We talked in an earlier sustainability post about executing a materiality analysis study to identify your key “hotspots.” With that information in hand, you should now know the most important issues that you need to focus on in the near-term as perceived by your stakeholders. Then, in our last post, we discussed the role of life-cycle assessments and using your LCA methodology to measure your company’s and/or your industry’s performance on your hotspots.

These two studies give you both a perception-driven direction and a scientific, data-driven reality check on where you are and what you need to do next on your journey to sustainable development.

The next step is to pave the path forward by addressing your identified hotspots. That means you need to establish key performance indicators (KPIs) for each hotspot so that your progress is measurable.

Establishing the right KPIs is critical.

A key performance indicator could:

  • measure progress over time
  • talk about how you’re going to deal with a particular hotspot (i.e., be descriptive)
  • relate to the need for product innovation
  • reflect the need for additional studies
  • tie to acquiring a certification (e.g.,child-labor free or slave-labor free across your supply chain)
  • detail the need for enhanced communications

For example, let’s say you have a hotspot that points to emissions. You know your company or industry has significantly reduced emissions in the last 3–5 years and that you have done everything you can do at this time. This points to a disconnect between the perception (an emissions problem) and the reality (progress on addressing emissions). In this example your KPI would be around better communicating to your stakeholders about your accomplishments.
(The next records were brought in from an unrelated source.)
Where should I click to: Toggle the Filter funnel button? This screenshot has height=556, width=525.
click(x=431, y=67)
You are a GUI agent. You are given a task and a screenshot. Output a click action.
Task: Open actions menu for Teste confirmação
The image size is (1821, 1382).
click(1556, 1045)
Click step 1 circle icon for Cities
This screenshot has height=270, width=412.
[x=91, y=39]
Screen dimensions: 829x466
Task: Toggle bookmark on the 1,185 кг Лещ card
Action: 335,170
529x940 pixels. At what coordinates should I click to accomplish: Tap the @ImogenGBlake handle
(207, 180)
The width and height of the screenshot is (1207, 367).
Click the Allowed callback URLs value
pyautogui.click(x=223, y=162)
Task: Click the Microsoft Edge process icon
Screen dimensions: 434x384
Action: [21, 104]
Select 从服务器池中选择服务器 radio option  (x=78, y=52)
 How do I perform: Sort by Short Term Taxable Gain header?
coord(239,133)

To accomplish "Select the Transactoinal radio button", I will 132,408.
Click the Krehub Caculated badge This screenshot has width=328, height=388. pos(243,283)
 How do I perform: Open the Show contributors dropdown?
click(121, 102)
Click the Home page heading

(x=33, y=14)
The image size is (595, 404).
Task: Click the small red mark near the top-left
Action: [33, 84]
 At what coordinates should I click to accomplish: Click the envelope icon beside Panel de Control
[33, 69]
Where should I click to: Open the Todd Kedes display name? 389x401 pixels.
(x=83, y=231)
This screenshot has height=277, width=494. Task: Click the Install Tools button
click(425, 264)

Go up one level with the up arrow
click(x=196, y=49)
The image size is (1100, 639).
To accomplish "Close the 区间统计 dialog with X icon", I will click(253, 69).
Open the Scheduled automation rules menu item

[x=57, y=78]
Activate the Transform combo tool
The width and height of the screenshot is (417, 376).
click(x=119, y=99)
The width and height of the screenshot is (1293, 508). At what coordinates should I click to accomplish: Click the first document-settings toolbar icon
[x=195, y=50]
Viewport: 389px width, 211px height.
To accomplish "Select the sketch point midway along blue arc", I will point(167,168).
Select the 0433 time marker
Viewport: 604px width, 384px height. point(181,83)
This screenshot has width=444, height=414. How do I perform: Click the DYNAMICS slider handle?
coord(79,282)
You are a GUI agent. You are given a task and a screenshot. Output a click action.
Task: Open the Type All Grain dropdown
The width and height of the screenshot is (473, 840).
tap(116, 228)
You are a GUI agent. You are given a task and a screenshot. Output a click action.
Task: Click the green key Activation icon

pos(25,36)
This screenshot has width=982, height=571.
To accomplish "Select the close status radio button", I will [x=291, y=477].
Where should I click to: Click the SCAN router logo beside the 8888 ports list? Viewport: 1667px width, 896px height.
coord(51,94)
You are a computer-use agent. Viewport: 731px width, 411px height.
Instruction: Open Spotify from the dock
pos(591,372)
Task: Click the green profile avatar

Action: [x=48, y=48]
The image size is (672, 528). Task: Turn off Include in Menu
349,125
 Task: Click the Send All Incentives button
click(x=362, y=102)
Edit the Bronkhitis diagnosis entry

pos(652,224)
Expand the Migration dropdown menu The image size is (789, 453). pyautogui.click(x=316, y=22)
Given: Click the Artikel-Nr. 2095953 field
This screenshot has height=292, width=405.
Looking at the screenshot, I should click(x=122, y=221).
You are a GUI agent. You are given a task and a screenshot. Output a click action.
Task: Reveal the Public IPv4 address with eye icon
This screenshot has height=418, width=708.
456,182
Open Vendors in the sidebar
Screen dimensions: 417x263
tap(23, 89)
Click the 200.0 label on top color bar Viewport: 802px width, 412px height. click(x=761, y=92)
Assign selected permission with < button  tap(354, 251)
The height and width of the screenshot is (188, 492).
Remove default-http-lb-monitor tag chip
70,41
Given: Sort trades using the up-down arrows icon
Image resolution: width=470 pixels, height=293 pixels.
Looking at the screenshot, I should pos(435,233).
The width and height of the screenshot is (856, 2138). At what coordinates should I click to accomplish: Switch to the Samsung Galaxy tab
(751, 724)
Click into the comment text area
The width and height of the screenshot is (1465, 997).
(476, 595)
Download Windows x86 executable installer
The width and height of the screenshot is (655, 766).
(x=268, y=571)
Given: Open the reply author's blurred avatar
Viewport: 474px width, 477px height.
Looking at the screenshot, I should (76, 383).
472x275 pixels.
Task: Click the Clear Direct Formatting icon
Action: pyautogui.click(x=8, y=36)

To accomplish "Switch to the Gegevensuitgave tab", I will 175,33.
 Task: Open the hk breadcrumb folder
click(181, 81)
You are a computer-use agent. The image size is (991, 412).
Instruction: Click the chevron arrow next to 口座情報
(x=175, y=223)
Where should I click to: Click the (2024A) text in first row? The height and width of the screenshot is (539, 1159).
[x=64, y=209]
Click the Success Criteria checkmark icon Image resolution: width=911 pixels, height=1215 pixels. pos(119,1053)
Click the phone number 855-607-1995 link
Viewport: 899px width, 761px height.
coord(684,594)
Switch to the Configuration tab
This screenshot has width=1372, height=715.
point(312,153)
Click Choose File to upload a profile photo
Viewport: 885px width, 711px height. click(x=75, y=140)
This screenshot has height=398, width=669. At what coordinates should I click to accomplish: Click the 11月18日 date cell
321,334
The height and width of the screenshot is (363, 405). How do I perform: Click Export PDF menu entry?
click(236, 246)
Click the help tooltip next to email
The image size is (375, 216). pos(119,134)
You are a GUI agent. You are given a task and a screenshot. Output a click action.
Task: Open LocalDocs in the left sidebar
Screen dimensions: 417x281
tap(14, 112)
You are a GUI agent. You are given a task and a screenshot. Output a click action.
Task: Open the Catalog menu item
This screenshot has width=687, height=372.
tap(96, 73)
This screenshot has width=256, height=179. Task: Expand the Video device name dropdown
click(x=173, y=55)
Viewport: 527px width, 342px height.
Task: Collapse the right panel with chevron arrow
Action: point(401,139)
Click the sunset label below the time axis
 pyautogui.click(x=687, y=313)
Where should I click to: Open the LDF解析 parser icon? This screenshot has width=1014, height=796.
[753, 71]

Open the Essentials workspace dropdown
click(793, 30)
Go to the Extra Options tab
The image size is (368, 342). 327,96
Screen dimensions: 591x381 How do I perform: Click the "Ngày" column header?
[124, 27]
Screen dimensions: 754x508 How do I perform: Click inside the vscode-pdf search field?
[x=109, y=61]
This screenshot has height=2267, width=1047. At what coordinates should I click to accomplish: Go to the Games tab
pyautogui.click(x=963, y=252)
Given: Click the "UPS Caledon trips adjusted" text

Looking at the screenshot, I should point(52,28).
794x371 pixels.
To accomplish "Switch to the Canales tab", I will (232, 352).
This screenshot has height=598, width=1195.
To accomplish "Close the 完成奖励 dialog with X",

Take as another example a hotspot (e.g., land management) you didn’t even know was a problem before you did your materiality study. The results of your life-cycle assessment should have given you data to calculate the impact of that component in your overall environmental
footprint. You can then take this information to create a program to reduce this hotspot into the future. And you measure that progress by establishing KPIs.

In other cases, your LCA might have identified critical aspects of your production system that need to be changed due to market realities or recent technical studies. Perhaps, for example, you identified alternative products or product innovations that you should be exploring. Again, you need to set one or more KPIs per hotspot.

KPIs are measured by setting goals.

Your key performance indicators are measured by setting goals that are as realistic as possible. These goals then need to be communicated – making your sustainability efforts transparent and making you accountable to your stakeholders.

Goals could be as simple as reducing emissions by 20 percent by 2025 or could be tied to acquiring a certification or “brand seal of approval” that shows that you’re producing your product according to specific sustainability standards set out by a third-party certifier.

It’s time to build your sustainability strategy.

Once you have done your research and compiled all the elements of a sustainability initiative (your materiality assessment, your hotspots, your LCA, and your KPIs), then it’s time to formulate a strategy to identify your company or brand’s sustainable pathway for the foreseeable future.

Your strategy should include a stated position on sustainability, plus a mission and a vision for the company and/or industry related to addressing sustainability. For example, you might believe that “we consider sustainability as the means to learn how to do more with less to address the needs of 10 billion people by 2050.”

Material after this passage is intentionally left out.